Materials provided:

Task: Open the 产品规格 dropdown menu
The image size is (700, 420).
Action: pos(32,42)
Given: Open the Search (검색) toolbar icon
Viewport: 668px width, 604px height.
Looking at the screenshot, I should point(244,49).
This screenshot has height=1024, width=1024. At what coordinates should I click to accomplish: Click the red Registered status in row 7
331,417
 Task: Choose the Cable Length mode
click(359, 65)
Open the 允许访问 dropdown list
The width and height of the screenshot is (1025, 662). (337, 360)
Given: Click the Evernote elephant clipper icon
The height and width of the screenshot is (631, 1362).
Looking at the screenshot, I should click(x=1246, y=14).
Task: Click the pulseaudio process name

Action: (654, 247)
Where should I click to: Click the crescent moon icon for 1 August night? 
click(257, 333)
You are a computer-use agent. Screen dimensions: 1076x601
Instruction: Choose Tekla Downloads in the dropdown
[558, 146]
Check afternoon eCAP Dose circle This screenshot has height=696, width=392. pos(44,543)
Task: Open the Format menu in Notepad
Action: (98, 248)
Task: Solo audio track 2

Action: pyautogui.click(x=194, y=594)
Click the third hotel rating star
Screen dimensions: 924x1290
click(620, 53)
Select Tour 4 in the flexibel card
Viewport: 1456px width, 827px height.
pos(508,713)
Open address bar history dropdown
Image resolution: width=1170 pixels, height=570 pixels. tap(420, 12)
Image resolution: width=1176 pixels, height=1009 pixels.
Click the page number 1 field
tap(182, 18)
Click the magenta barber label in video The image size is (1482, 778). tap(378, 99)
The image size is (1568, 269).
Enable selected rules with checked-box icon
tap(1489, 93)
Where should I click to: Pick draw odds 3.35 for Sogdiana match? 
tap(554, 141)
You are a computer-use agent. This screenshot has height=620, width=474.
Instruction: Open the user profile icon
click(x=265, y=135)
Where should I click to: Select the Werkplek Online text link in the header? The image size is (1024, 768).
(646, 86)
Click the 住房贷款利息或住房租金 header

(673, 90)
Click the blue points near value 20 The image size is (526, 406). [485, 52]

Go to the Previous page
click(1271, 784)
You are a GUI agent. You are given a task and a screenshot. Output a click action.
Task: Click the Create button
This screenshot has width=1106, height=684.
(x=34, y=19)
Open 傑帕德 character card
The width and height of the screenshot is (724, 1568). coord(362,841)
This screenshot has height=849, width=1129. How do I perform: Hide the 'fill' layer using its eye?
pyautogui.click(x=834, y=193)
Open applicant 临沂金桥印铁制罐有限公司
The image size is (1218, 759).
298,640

Instructions to follow: Throughout the material above, find each line with "computer" and return it.

Written solution:
You are a computer-use agent. Screen dimensions: 1076x601
You are a computer-use agent. This screenshot has height=620, width=474.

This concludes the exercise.